___ WORKING DATA

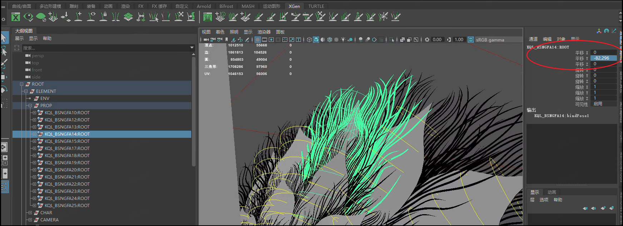Image resolution: width=623 pixels, height=226 pixels.
Task: Switch to the Arnold shelf tab
Action: (x=204, y=6)
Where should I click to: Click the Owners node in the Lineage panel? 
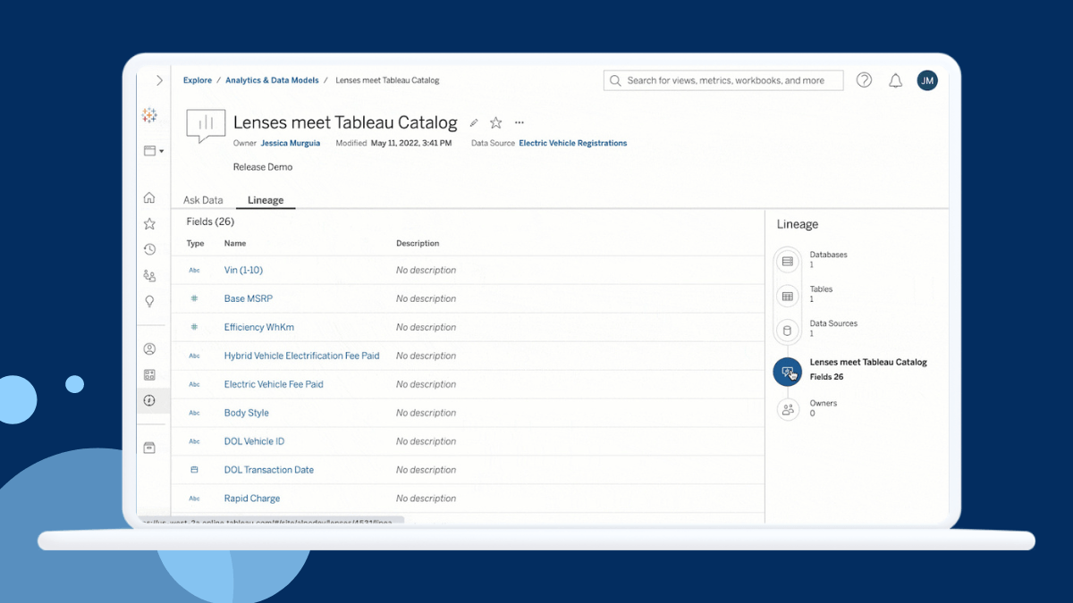(787, 410)
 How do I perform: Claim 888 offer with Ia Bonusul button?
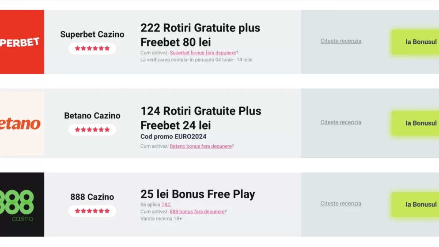pyautogui.click(x=415, y=205)
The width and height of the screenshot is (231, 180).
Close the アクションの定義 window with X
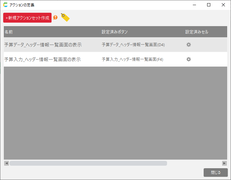(x=223, y=5)
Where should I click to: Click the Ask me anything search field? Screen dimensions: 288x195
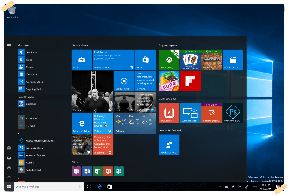tap(49, 187)
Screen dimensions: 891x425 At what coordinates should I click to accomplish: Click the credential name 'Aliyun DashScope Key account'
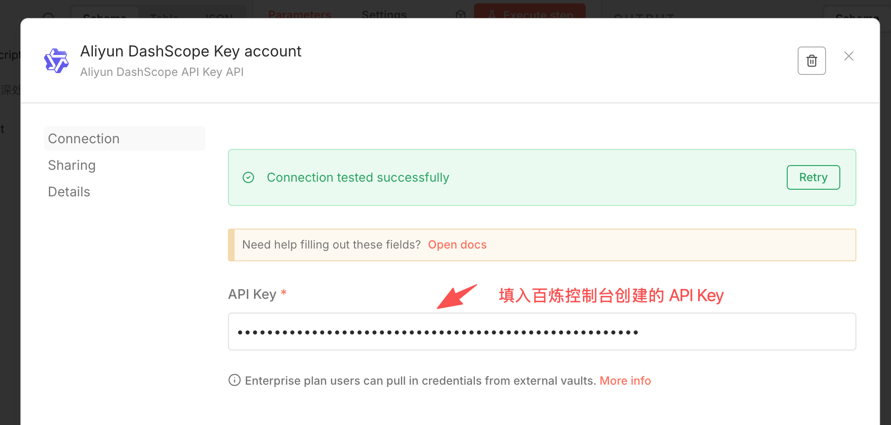coord(191,51)
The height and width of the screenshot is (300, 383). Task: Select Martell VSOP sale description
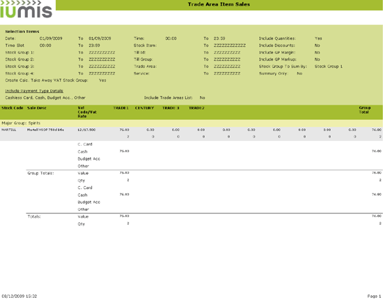pos(45,130)
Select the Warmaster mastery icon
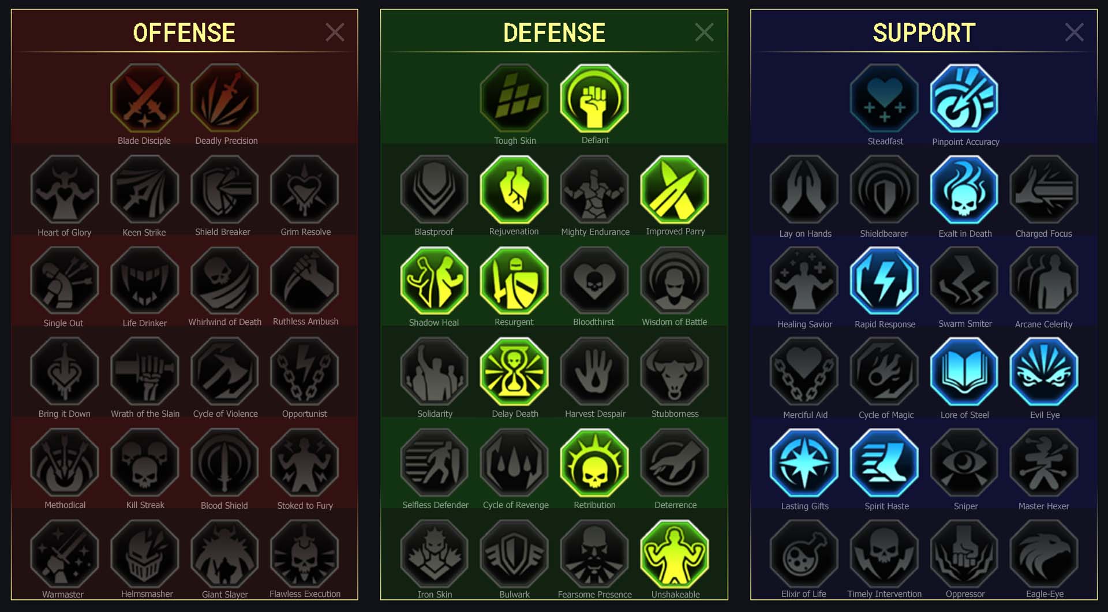The height and width of the screenshot is (612, 1108). [x=65, y=554]
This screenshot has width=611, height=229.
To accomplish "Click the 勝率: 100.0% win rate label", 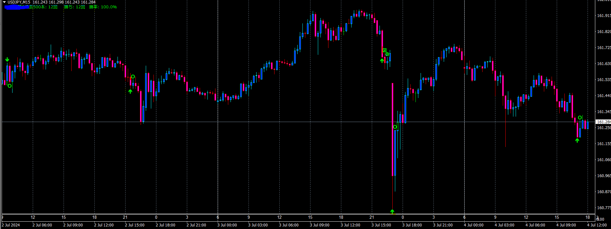I will pos(103,7).
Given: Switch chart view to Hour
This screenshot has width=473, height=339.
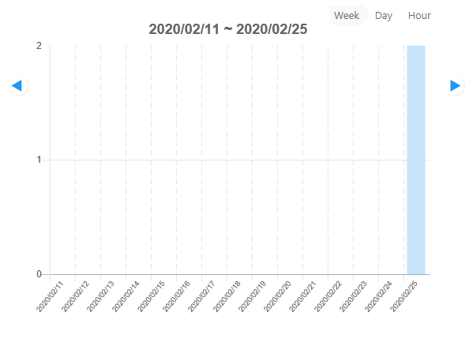Looking at the screenshot, I should [419, 15].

______

From the line containing "Given: Switch chart view to Hour" through the last line of the entries, both included, print each line exactly and omit any picture.

Given: Switch chart view to Hour
This screenshot has width=473, height=339.
Looking at the screenshot, I should [419, 15].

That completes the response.